(Exercise materials)

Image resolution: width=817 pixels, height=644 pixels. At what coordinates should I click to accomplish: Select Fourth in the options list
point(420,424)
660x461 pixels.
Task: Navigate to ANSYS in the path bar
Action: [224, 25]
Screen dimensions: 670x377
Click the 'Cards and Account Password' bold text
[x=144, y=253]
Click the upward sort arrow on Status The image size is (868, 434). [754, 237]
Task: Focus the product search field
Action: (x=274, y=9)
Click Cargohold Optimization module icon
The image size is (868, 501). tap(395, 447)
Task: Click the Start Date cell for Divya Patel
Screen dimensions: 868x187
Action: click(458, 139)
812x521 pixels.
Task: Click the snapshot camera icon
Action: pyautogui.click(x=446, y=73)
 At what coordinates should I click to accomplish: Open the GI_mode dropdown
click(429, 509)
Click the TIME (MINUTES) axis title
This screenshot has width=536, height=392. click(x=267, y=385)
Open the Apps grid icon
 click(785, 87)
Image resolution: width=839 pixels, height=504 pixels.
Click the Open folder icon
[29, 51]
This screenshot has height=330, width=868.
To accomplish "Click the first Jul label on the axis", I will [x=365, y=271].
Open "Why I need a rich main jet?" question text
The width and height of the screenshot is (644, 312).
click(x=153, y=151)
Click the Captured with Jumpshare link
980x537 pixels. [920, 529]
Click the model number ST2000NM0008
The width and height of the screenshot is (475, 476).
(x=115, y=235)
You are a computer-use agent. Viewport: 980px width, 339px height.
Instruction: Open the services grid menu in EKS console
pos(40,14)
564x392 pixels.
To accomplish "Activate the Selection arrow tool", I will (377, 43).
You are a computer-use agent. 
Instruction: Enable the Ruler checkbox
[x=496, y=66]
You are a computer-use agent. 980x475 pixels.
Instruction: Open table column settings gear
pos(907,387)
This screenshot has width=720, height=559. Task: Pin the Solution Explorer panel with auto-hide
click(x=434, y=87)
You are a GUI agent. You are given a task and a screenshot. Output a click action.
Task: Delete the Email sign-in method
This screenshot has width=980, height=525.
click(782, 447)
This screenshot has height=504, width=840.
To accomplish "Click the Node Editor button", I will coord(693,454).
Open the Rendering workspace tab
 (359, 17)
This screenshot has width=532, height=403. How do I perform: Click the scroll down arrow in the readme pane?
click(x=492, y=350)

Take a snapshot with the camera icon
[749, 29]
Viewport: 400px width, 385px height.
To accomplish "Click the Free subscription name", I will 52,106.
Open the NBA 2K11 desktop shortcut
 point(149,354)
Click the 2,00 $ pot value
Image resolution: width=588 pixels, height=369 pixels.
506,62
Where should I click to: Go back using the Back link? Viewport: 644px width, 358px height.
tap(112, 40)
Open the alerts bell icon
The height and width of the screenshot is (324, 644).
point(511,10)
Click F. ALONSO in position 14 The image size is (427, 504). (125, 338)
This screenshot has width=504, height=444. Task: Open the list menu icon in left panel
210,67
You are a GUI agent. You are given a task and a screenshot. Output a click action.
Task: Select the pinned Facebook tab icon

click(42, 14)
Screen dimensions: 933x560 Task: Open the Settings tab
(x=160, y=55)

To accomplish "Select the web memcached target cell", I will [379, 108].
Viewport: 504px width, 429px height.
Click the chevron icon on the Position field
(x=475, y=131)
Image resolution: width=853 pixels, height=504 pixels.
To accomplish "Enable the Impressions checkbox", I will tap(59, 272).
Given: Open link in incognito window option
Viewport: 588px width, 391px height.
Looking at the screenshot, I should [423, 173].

(End Exercise materials)

**What you need to do**.
Your task is to repeat every entry above exactly.

**Answer below**.
Image resolution: width=817 pixels, height=644 pixels. At what coordinates should I click to accomplish: Select Fourth in the options list
point(420,424)
660x461 pixels.
Task: Navigate to ANSYS in the path bar
Action: [224, 25]
Screen dimensions: 670x377
Click the 'Cards and Account Password' bold text
[x=144, y=253]
Click the upward sort arrow on Status The image size is (868, 434). [754, 237]
Task: Focus the product search field
Action: (x=274, y=9)
Click Cargohold Optimization module icon
The image size is (868, 501). tap(395, 447)
Task: Click the Start Date cell for Divya Patel
Screen dimensions: 868x187
Action: click(458, 139)
812x521 pixels.
Task: Click the snapshot camera icon
Action: pyautogui.click(x=446, y=73)
 At what coordinates should I click to accomplish: Open the GI_mode dropdown
click(429, 509)
Click the TIME (MINUTES) axis title
This screenshot has width=536, height=392. click(x=267, y=385)
Open the Apps grid icon
 click(785, 87)
Image resolution: width=839 pixels, height=504 pixels.
Click the Open folder icon
[29, 51]
This screenshot has height=330, width=868.
To accomplish "Click the first Jul label on the axis", I will [x=365, y=271].
Open "Why I need a rich main jet?" question text
The width and height of the screenshot is (644, 312).
click(x=153, y=151)
Click the Captured with Jumpshare link
980x537 pixels. [920, 529]
Click the model number ST2000NM0008
The width and height of the screenshot is (475, 476).
(x=115, y=235)
You are a computer-use agent. Viewport: 980px width, 339px height.
Instruction: Open the services grid menu in EKS console
pos(40,14)
564x392 pixels.
To accomplish "Activate the Selection arrow tool", I will (377, 43).
You are a computer-use agent. 
Instruction: Enable the Ruler checkbox
[x=496, y=66]
You are a computer-use agent. 980x475 pixels.
Instruction: Open table column settings gear
pos(907,387)
This screenshot has width=720, height=559. Task: Pin the Solution Explorer panel with auto-hide
click(x=434, y=87)
You are a GUI agent. You are given a task and a screenshot. Output a click action.
Task: Delete the Email sign-in method
This screenshot has width=980, height=525.
click(782, 447)
This screenshot has height=504, width=840.
To accomplish "Click the Node Editor button", I will coord(693,454).
Open the Rendering workspace tab
 (359, 17)
This screenshot has width=532, height=403. How do I perform: Click the scroll down arrow in the readme pane?
click(x=492, y=350)

Take a snapshot with the camera icon
[749, 29]
Viewport: 400px width, 385px height.
To accomplish "Click the Free subscription name", I will 52,106.
Open the NBA 2K11 desktop shortcut
 point(149,354)
Click the 2,00 $ pot value
Image resolution: width=588 pixels, height=369 pixels.
506,62
Where should I click to: Go back using the Back link? Viewport: 644px width, 358px height.
tap(112, 40)
Open the alerts bell icon
The height and width of the screenshot is (324, 644).
point(511,10)
Click F. ALONSO in position 14 The image size is (427, 504). (125, 338)
This screenshot has width=504, height=444. Task: Open the list menu icon in left panel
210,67
You are a GUI agent. You are given a task and a screenshot. Output a click action.
Task: Select the pinned Facebook tab icon

click(42, 14)
Screen dimensions: 933x560 Task: Open the Settings tab
(x=160, y=55)

To accomplish "Select the web memcached target cell", I will [379, 108].
Viewport: 504px width, 429px height.
Click the chevron icon on the Position field
(x=475, y=131)
Image resolution: width=853 pixels, height=504 pixels.
To accomplish "Enable the Impressions checkbox", I will tap(59, 272).
Given: Open link in incognito window option
Viewport: 588px width, 391px height.
Looking at the screenshot, I should [423, 173].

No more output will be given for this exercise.